12. En l’espèce, l’abrogation immédiate des dispositions déclarées inconstitutionnelles de l’article L. 2223-4 du code général des collectivités territoriales aurait pour effet de permettre la crémation des restes exhumés lors de la reprise d’une sépulture malgré l’opposition connue ou attestée du défunt. Elle entraînerait ainsi des conséquences manifestement excessives. Par suite, il y a lieu de reporter au 31 décembre 2025 la date de l’abrogation de ces dispositions.

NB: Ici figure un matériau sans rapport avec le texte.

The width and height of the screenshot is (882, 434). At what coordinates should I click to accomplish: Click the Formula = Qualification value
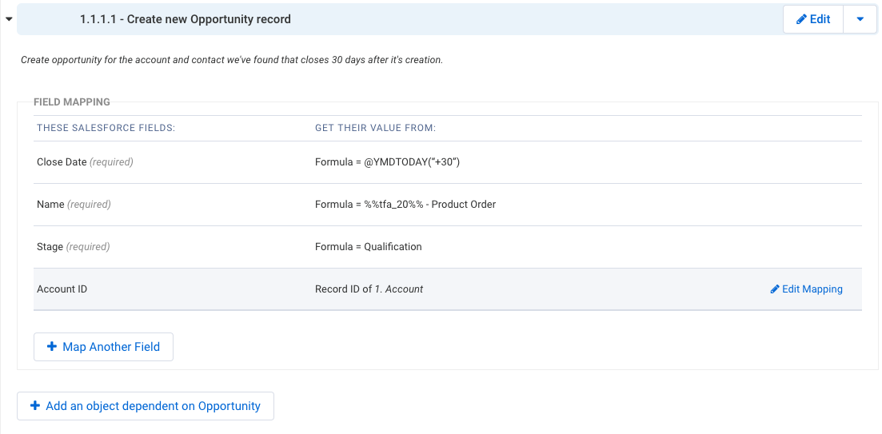(x=369, y=247)
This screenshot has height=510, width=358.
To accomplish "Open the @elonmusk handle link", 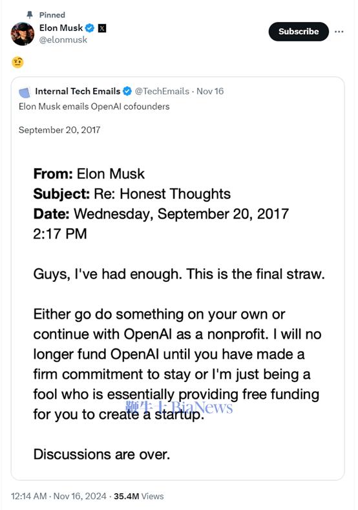I will [63, 39].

En revanche, afin de faire cesser l’inconstitutionnalité constatée à compter de la publication de la présente décision, il y a lieu de juger que, jusqu’à l’entrée en vigueur d’une nouvelle loi ou jusqu’à la date de l’abrogation des dispositions déclarées inconstitutionnelles, le maire doit informer par tout moyen utile les tiers susceptibles de faire connaître la volonté du défunt du fait qu’il envisage de faire procéder à la crémation des restes exhumés à la suite de la reprise d’une sépulture en terrain commun.
13. Par ailleurs, les mesures prises avant la publication de la présente décision ne peuvent être contestées sur le fondement de cette inconstitutionnalité.
LE CONSEIL CONSTITUTIONNEL DÉCIDE :
Article 1er. - Les mots « en l’absence d’opposition connue ou attestée du défunt » figurant au deuxième alinéa de l’article L. 2223-4 du code général des collectivités territoriales, dans sa rédaction résultant de la loi n° 2011-525 du 17 mai 2011 de simplification et d’amélioration de la qualité du droit, sont contraires à la Constitution.
Article 2. - La déclaration d’inconstitutionnalité de l’article 1er prend effet dans les conditions fixées aux paragraphes 12 et 13 de cette décision.
Article 3. - Cette décision sera publiée au Journal officiel de la République française et notifiée dans les conditions prévues à l’article 23-11 de l’ordonnance du 7 novembre 1958 susvisée.
Jugé par le Conseil constitutionnel dans sa séance du 30 octobre 2024, où siégeaient : M. Laurent FABIUS, Président, Mme Jacqueline GOURAULT, M. Alain JUPPÉ, Mmes Corinne LUQUIENS, Véronique MALBEC, MM. Jacques MÉZARD, François PILLET et Michel PINAULT.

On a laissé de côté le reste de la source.